--- START EXERCISE MATERIALS ---

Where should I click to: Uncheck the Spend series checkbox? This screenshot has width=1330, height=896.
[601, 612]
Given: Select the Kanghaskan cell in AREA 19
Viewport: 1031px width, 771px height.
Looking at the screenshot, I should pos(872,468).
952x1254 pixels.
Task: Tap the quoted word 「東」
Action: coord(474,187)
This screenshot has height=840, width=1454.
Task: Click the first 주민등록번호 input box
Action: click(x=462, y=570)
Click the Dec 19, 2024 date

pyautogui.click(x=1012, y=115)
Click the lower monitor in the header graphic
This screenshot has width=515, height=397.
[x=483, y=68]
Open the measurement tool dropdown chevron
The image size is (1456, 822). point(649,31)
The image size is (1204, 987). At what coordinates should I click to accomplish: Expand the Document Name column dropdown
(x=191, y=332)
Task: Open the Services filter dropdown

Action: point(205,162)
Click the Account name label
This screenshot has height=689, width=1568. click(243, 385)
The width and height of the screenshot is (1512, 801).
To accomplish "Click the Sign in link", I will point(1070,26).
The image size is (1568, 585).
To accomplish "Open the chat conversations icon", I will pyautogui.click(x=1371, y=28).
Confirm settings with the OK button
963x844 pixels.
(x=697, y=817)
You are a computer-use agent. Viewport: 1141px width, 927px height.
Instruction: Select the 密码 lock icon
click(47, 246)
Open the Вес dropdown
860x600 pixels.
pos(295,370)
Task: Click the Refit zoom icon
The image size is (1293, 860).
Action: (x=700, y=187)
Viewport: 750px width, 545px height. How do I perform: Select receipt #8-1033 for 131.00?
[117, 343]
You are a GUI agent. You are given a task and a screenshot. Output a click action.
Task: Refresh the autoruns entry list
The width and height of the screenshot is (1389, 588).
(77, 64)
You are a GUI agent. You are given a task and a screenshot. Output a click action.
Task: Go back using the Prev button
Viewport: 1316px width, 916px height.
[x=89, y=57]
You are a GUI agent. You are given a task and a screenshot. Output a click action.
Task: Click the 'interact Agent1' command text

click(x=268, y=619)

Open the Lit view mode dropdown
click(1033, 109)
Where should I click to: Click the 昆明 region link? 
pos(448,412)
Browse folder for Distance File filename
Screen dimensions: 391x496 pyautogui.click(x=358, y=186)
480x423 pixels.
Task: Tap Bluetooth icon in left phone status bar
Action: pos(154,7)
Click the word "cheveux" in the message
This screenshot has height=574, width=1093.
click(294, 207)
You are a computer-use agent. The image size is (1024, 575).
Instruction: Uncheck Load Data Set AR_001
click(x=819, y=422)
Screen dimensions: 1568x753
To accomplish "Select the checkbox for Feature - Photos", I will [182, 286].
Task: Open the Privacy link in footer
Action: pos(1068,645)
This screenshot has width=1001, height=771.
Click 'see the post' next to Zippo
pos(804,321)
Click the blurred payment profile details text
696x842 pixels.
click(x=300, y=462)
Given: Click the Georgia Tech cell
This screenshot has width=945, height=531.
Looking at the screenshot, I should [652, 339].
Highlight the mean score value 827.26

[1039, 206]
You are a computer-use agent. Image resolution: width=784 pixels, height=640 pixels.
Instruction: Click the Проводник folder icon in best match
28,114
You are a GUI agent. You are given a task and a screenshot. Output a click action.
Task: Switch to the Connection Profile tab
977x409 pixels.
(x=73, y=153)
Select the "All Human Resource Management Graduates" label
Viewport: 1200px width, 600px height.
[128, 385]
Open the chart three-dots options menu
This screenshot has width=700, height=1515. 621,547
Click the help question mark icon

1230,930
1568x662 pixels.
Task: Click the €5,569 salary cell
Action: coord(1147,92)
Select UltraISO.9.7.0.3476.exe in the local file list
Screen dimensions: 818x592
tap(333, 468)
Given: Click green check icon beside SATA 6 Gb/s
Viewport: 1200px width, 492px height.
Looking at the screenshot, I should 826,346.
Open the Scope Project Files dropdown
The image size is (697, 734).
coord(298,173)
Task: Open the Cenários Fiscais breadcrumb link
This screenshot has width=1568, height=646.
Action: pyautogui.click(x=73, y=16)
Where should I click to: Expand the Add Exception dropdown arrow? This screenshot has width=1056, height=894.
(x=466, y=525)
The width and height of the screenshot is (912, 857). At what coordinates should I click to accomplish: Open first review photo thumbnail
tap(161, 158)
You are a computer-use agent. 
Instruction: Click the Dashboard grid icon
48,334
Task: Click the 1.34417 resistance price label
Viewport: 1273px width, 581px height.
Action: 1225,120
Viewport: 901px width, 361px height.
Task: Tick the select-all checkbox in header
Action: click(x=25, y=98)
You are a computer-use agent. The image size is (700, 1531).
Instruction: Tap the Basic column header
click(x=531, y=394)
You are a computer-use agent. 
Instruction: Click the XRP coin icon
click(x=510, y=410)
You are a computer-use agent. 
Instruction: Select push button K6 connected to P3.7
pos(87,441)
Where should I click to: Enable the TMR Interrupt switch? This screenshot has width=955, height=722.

--- END EXERCISE MATERIALS ---

In the rows above, change each "Instruction" to "Command" and leave everything else untouched.

Where should I click to: Uncheck the Spend series checkbox? This screenshot has width=1330, height=896.
[601, 612]
Given: Select the Kanghaskan cell in AREA 19
Viewport: 1031px width, 771px height.
Looking at the screenshot, I should pos(872,468).
952x1254 pixels.
Task: Tap the quoted word 「東」
Action: coord(474,187)
This screenshot has height=840, width=1454.
Task: Click the first 주민등록번호 input box
Action: click(x=462, y=570)
Click the Dec 19, 2024 date

pyautogui.click(x=1012, y=115)
Click the lower monitor in the header graphic
This screenshot has width=515, height=397.
[x=483, y=68]
Open the measurement tool dropdown chevron
The image size is (1456, 822). point(649,31)
The image size is (1204, 987). At what coordinates should I click to accomplish: Expand the Document Name column dropdown
(x=191, y=332)
Task: Open the Services filter dropdown

Action: point(205,162)
Click the Account name label
This screenshot has height=689, width=1568. click(243, 385)
The width and height of the screenshot is (1512, 801).
To accomplish "Click the Sign in link", I will point(1070,26).
The image size is (1568, 585).
To accomplish "Open the chat conversations icon", I will pyautogui.click(x=1371, y=28).
Confirm settings with the OK button
963x844 pixels.
(x=697, y=817)
You are a computer-use agent. Viewport: 1141px width, 927px height.
Command: Select the 密码 lock icon
click(47, 246)
Open the Вес dropdown
860x600 pixels.
pos(295,370)
Task: Click the Refit zoom icon
The image size is (1293, 860).
Action: (x=700, y=187)
Viewport: 750px width, 545px height. How do I perform: Select receipt #8-1033 for 131.00?
[117, 343]
You are a GUI agent. You are given a task and a screenshot. Output a click action.
Task: Refresh the autoruns entry list
The width and height of the screenshot is (1389, 588).
(77, 64)
You are a GUI agent. You are given a task and a screenshot. Output a click action.
Task: Go back using the Prev button
Viewport: 1316px width, 916px height.
[x=89, y=57]
You are a GUI agent. You are given a task and a screenshot. Output a click action.
Task: Click the 'interact Agent1' command text

click(x=268, y=619)

Open the Lit view mode dropdown
click(1033, 109)
Where should I click to: Click the 昆明 region link? 
pos(448,412)
Browse folder for Distance File filename
Screen dimensions: 391x496 pyautogui.click(x=358, y=186)
480x423 pixels.
Task: Tap Bluetooth icon in left phone status bar
Action: pos(154,7)
Click the word "cheveux" in the message
This screenshot has height=574, width=1093.
click(294, 207)
You are a computer-use agent. The image size is (1024, 575).
Command: Uncheck Load Data Set AR_001
click(x=819, y=422)
Screen dimensions: 1568x753
To accomplish "Select the checkbox for Feature - Photos", I will [182, 286].
Task: Open the Privacy link in footer
Action: pos(1068,645)
This screenshot has width=1001, height=771.
Click 'see the post' next to Zippo
pos(804,321)
Click the blurred payment profile details text
696x842 pixels.
click(x=300, y=462)
Given: Click the Georgia Tech cell
This screenshot has width=945, height=531.
Looking at the screenshot, I should [652, 339].
Highlight the mean score value 827.26

[1039, 206]
You are a computer-use agent. Image resolution: width=784 pixels, height=640 pixels.
Command: Click the Проводник folder icon in best match
28,114
You are a GUI agent. You are given a task and a screenshot. Output a click action.
Task: Switch to the Connection Profile tab
977x409 pixels.
(x=73, y=153)
Select the "All Human Resource Management Graduates" label
Viewport: 1200px width, 600px height.
[128, 385]
Open the chart three-dots options menu
This screenshot has width=700, height=1515. 621,547
Click the help question mark icon

1230,930
1568x662 pixels.
Task: Click the €5,569 salary cell
Action: coord(1147,92)
Select UltraISO.9.7.0.3476.exe in the local file list
Screen dimensions: 818x592
tap(333, 468)
Given: Click green check icon beside SATA 6 Gb/s
Viewport: 1200px width, 492px height.
Looking at the screenshot, I should 826,346.
Open the Scope Project Files dropdown
The image size is (697, 734).
coord(298,173)
Task: Open the Cenários Fiscais breadcrumb link
This screenshot has width=1568, height=646.
Action: pyautogui.click(x=73, y=16)
Where should I click to: Expand the Add Exception dropdown arrow? This screenshot has width=1056, height=894.
(x=466, y=525)
The width and height of the screenshot is (912, 857). At what coordinates should I click to accomplish: Open first review photo thumbnail
tap(161, 158)
You are a computer-use agent. 
Command: Click the Dashboard grid icon
48,334
Task: Click the 1.34417 resistance price label
Viewport: 1273px width, 581px height.
Action: 1225,120
Viewport: 901px width, 361px height.
Task: Tick the select-all checkbox in header
Action: click(x=25, y=98)
You are a computer-use agent. The image size is (700, 1531).
Command: Tap the Basic column header
click(x=531, y=394)
You are a computer-use agent. 
Command: Click the XRP coin icon
click(x=510, y=410)
You are a computer-use agent. 
Command: Select push button K6 connected to P3.7
pos(87,441)
Where should I click to: Enable the TMR Interrupt switch? This screenshot has width=955, height=722.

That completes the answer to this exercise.